**Task directions**:
Each line from the one containing "Click into the" through the last line of the entries below is to be transcribed exactly. Nothing else belongs in the reply.
=== Begin Enclosure ===
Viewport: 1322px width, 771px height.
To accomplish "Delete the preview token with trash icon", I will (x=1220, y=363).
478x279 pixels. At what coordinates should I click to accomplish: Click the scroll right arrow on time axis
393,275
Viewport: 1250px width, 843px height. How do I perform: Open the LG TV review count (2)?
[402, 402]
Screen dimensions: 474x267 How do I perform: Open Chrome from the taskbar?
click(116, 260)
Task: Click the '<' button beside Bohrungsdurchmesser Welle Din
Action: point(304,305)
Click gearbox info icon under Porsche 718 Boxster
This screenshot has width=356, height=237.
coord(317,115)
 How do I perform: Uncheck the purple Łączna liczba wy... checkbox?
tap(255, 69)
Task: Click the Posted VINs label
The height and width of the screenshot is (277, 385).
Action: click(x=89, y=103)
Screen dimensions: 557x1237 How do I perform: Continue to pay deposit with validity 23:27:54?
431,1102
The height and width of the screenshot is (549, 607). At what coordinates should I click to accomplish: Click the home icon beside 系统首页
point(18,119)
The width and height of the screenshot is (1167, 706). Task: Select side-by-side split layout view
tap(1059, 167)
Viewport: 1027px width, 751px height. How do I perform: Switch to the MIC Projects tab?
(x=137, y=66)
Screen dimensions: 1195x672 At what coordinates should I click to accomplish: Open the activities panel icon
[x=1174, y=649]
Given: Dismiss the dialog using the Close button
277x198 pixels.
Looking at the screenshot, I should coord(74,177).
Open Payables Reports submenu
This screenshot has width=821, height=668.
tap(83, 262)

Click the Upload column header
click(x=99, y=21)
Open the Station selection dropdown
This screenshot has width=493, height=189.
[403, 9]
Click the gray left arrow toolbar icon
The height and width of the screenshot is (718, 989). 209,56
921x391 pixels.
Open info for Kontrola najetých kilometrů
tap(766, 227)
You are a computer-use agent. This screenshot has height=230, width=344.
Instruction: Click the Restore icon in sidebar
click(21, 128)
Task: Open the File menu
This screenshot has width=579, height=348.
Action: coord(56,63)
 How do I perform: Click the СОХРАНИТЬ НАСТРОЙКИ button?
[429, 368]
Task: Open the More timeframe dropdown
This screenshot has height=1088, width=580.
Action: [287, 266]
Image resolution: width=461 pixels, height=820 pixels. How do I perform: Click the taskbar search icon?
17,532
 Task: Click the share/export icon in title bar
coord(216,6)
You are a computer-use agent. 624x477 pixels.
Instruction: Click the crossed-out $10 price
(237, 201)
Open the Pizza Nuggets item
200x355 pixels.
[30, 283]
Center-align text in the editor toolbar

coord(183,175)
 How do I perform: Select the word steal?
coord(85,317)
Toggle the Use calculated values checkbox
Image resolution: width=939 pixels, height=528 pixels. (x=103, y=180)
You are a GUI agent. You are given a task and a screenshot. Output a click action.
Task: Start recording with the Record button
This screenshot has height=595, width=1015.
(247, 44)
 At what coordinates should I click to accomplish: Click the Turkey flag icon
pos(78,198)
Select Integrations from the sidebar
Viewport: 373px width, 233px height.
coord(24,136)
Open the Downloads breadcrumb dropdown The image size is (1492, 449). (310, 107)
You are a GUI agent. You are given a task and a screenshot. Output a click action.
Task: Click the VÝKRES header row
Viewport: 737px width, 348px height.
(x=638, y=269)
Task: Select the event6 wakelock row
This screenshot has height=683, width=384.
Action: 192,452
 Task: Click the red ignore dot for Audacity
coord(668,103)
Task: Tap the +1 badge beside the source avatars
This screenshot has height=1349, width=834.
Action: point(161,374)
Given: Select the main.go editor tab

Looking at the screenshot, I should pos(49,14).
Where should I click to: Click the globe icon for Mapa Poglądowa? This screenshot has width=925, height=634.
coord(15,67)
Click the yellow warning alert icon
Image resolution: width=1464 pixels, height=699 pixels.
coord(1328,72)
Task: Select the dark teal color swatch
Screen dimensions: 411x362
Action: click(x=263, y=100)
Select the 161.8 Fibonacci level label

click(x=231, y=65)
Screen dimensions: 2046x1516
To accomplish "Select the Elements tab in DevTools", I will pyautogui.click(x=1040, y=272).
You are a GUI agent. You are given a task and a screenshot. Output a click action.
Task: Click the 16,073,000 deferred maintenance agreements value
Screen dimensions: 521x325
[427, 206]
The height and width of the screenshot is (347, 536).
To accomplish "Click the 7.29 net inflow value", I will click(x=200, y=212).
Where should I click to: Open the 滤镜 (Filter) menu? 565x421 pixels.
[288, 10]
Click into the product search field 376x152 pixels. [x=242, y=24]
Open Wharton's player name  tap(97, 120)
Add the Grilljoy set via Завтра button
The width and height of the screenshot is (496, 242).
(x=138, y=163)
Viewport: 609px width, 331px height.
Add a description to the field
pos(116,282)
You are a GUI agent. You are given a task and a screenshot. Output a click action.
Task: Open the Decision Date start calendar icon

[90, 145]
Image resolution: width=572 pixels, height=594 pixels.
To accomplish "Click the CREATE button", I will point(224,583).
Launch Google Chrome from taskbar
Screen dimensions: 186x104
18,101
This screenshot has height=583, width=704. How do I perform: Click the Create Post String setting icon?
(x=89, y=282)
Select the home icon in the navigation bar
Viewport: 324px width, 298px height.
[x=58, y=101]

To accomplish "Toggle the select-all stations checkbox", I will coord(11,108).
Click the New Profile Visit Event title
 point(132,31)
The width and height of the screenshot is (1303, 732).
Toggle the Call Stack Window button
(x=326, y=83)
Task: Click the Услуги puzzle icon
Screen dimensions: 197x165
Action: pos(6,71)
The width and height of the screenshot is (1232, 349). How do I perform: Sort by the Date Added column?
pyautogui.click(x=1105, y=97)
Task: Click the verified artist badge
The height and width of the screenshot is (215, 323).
=== End Enclosure ===
**Result of this exercise**:
Click into the product search field 376x152 pixels. [x=242, y=24]
Open Wharton's player name  tap(97, 120)
Add the Grilljoy set via Завтра button
The width and height of the screenshot is (496, 242).
(x=138, y=163)
Viewport: 609px width, 331px height.
Add a description to the field
pos(116,282)
You are a GUI agent. You are given a task and a screenshot. Output a click action.
Task: Open the Decision Date start calendar icon

[90, 145]
Image resolution: width=572 pixels, height=594 pixels.
To accomplish "Click the CREATE button", I will point(224,583).
Launch Google Chrome from taskbar
Screen dimensions: 186x104
18,101
This screenshot has height=583, width=704. How do I perform: Click the Create Post String setting icon?
(x=89, y=282)
Select the home icon in the navigation bar
Viewport: 324px width, 298px height.
[x=58, y=101]

To accomplish "Toggle the select-all stations checkbox", I will coord(11,108).
Click the New Profile Visit Event title
 point(132,31)
The width and height of the screenshot is (1303, 732).
Toggle the Call Stack Window button
(x=326, y=83)
Task: Click the Услуги puzzle icon
Screen dimensions: 197x165
Action: pos(6,71)
The width and height of the screenshot is (1232, 349). How do I perform: Sort by the Date Added column?
pyautogui.click(x=1105, y=97)
Task: Click the verified artist badge
The height and width of the screenshot is (215, 323).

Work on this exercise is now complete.